The thus acquired certitude enabled our ancestors to intervene in their environment. As I said before: names for the things also gave them (a feeling of) power over the things. linguality created a distance between the understanding brain and the object, the understood thing or phenomenon. Humankind became a factor in nature that mastered a mental but also an instrumental power over the world, the first critical intervention in the natural environment being the control of fire. The inner conviction that some ritual words – such as incantations, charms or spells – evoke magical forces that can create or destroy, is just as ancient. Knowing somebody’s name gives a feeling of power over him. Naming somebody can be felt as disrespectful, or even be understood as violating the named one’s integrity (which is why in several traditional religions, including Judaism, the actual name of the feared powers (be it natural elements such as a tiger or a volcano, or the gods, or a single God) may not be spoken aloud.

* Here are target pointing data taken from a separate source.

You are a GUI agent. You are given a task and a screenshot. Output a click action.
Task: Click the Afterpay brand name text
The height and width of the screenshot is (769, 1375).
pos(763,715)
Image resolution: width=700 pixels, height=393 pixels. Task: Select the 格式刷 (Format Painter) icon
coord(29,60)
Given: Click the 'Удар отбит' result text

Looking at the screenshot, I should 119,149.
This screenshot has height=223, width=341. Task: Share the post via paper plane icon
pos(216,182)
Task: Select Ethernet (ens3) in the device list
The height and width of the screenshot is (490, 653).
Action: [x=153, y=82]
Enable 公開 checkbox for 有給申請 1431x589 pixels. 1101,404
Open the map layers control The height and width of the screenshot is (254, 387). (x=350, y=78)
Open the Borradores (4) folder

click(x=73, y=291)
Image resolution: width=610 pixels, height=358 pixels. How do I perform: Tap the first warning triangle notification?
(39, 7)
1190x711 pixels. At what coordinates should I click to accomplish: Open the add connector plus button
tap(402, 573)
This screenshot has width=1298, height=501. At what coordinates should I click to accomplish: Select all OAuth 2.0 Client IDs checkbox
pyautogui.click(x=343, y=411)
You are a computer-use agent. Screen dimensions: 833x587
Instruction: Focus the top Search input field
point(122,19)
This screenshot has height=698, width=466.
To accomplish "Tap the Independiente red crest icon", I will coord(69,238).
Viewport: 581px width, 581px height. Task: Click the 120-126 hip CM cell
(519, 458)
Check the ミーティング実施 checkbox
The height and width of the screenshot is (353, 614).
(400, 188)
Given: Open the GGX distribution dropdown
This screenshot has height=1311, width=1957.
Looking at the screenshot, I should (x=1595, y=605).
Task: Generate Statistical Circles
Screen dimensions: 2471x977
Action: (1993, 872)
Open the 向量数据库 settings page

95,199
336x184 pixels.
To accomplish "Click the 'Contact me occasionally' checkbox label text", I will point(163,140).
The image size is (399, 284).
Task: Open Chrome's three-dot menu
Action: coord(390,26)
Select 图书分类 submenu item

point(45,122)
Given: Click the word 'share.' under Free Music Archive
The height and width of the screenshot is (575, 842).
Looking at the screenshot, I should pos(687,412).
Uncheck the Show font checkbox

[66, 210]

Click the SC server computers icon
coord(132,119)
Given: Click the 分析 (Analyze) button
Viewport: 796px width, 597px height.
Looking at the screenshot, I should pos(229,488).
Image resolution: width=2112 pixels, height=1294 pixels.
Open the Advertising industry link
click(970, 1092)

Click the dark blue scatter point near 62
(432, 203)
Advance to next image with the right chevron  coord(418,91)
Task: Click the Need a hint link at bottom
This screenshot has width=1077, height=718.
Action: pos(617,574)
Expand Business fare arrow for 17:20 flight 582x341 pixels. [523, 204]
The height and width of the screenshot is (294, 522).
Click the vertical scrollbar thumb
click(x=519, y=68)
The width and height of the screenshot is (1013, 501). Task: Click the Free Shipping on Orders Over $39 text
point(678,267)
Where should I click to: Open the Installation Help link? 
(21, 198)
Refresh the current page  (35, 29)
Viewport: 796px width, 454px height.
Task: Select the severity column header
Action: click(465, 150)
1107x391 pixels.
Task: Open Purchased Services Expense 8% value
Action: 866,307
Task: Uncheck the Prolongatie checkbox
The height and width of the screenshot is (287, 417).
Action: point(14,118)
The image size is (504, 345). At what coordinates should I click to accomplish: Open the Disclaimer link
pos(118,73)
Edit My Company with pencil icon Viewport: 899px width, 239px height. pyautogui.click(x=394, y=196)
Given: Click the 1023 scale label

As another consequence of having names for the things, the ability to exchange complex thought scenarios with each other became a powerful new strategy: two know more than one, and people now could share their thoughts and overcome the biggest problems. Essentially, this is the power of democracy.

Some other consequences need to be mentioned here. Between the lingual creatures and their environment, an apparatus of thousands of concepts (the sign language codes associated with representations in the brains) arose, which created a ‘virtual’ world. All things in our world are named things, but how can we be sure that this is the only world? Many philosophers (Plato with his cave metaphor; Kant with the thing as representation and the thing in itself) wrestle with the feeling that, besides the world we know, there is a another or even more real world, but one which slips out of our hands as soon as we try to name and know it: talking about it is by definition not possible. Perhaps this philosophical ‘second’ or ‘real’ world exists in the larger part of our thinking: lingual consciousness takes only 20% of our actual thinking.

A last important consequence was the emergence of the bastion of holiness. Our ancestors kept their incertitude at bay with belief and magic rituals. They believed when and where they couldn’t know for sure: these beliefs were imagined certitudes, pseudo-elucidations, not based on hard evidence. Deep in their minds, incertitude lived on. So the necessary elucidations were canonized into holy elucidations. Holy is unassailable, untouchable: something holy may not be doubted or called in question. But this runs counter to the progress of our lingual consciousness, our knowing, our rationality. To the only ability which can really free us from incertitude. This contradiction between holiness and rationality is the most dramatic consequence of our growing into lingual creatures.

By briefly discussing these important consequences of the emergence of our named world, a world consisting of named things, I hope to have given some meaningful context to my new up-filling of the concept linguality.